Orelhas quentes

Um punhado de técnicos de ponta estará à beira do gramado, neste final de semana, com cabeça e orelhas quentes. Uns estarão a perguntar-se por que seus destinos não tomaram determinado rumo. Outros sentarão no banco de reservas com receio de que o futuro imediato lhes reserve carta de demissão.

Antero Greco, O Estado de S.Paulo

25 de julho de 2010 | 00h00

Um dos mais atordoados deve ser Muricy Ramalho. Até um tempo atrás, estava no desvio, depois de sair desgastado do São Paulo e de não emplacar no Palmeiras. O Fluminense lhe acenou com a possibilidade de voltar à cena. O início não foi entusiasmante, mas na moita, sem alarde, ajustou o time e hoje topa com o Botafogo na condição de líder.

O bom trabalho, aliado a currículo de respeito, lhe valeu na sexta-feira convite para assumir a seleção. Em geral, é o topo da carreira, emprego que todo treinador deseja, independentemente das rugas a mais e dos fios de cabelos a menos. O sonho emperrou no momento em que o clube bateu pé e disse não. Muricy deve achar que perdeu o bonde da história passou e ele não subiu.

Mano Menezes é outro que talvez esteja com caraminholas a incomodá-lo. Durante a semana não se falou de outra coisa a não ser da iminente promoção a substituto de seu conterrâneo Dunga no comando da amarelinha. Não teve um meio de comunicação que não o apontasse como favorito ao cargo. De uma hora para outra, na sexta-feira vê na televisão o colega Muricy ao lado de Ricardo Teixeira. Imagino o susto que levou e a baita frustração que sentiu. Susto que se tornou maior ao ser convocado, no início da noite, para pegar o emprego que Muricy havia rejeitado pouco antes. Aceitou o desafio, se despede do Corinthians, mas será que não lhe vem a dúvida: "Ficarei mesmo até 2014?" Sei não.

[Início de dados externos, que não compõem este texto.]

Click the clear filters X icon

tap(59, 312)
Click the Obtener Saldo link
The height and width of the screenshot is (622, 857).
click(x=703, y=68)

Luxemburgo não fica atrás em ansiedade e expectativa, pois também se cogitou seu nome. Voltar à seleção seria o máximo para afagar o ego de quem foi defenestrado, no começo dos anos 2000, em meio a resultados oscilantes e vida privada vasculhada. Levantaria a moral de um técnico que nas últimas temporadas busca retomar a rota das conquistas, mas que enfrenta dificuldades com um Atlético-MG inseguro. O melhor a fazer é concentrar-se no clube e recuperar a fama de vencedor.

Imagino Felipão mais aliviado com o rumo que tomou a prosa da seleção. O campeão mundial chutou o balde, no meio da semana, ao garantir que ninguém da CBF o havia procurado para coisa alguma. O gaúcho subiu nas tamancas com a história de que perdeu terreno por não abrir mão do Palmeiras. Ora, agiu bem: como dizer "topo" para algo que não existiu? Macaco velho, sabe que entraria em fria se se oferecesse. Gelada parece ser a tarefa de ajustar time mais instável do que tempo na Inglaterra. O desafio hoje é o embalado Ceará, em Fortaleza. De qualquer forma, tem a vida feita e prestígio com os fãs.

Dois jovens técnicos sentem o banco esquentar, e não será por causa da temperatura sempre agradável na Baixada. O santista Dorival Júnior e o são-paulino Ricardo Gomes nos últimos dias tiveram poucos motivos para dormir tranquilos. O primeiro vê esfacelar-se um belo projeto de time, já que o Santos dá sinais de que pode virar o fio ? o que seria uma pena. O segundo está pela bola sete, para ficar em linguagem que o futebol importou da sinuca. Sua cabeça está a prêmio no Morumbi ? os cartolas negam com veemência nada convincente.

Situação idêntica envolve Silas. No ano passado, ganhou projeção ao guiar o Avaí numa arrancada deliciosa no Brasileiro. A campanha com time modesto lhe abriu as portas do Grêmio. A temporada vai pelo meio e o que mais se ouve, em Porto Alegre, é que Silas perderá o emprego, questão de mais dia menos dia. Pode ser hoje, se seu time, na zona de rebaixamento, sair machucado da trombada com o Cruzeiro, em Minas.

Vida de técnico é dura, sabemos. O consolo é que, se perdem emprego, demoram pouco para arranjar nova colocação, ao contrário da maioria dos trabalhadores desta terra varonil. Para eles a fila anda bem rápido.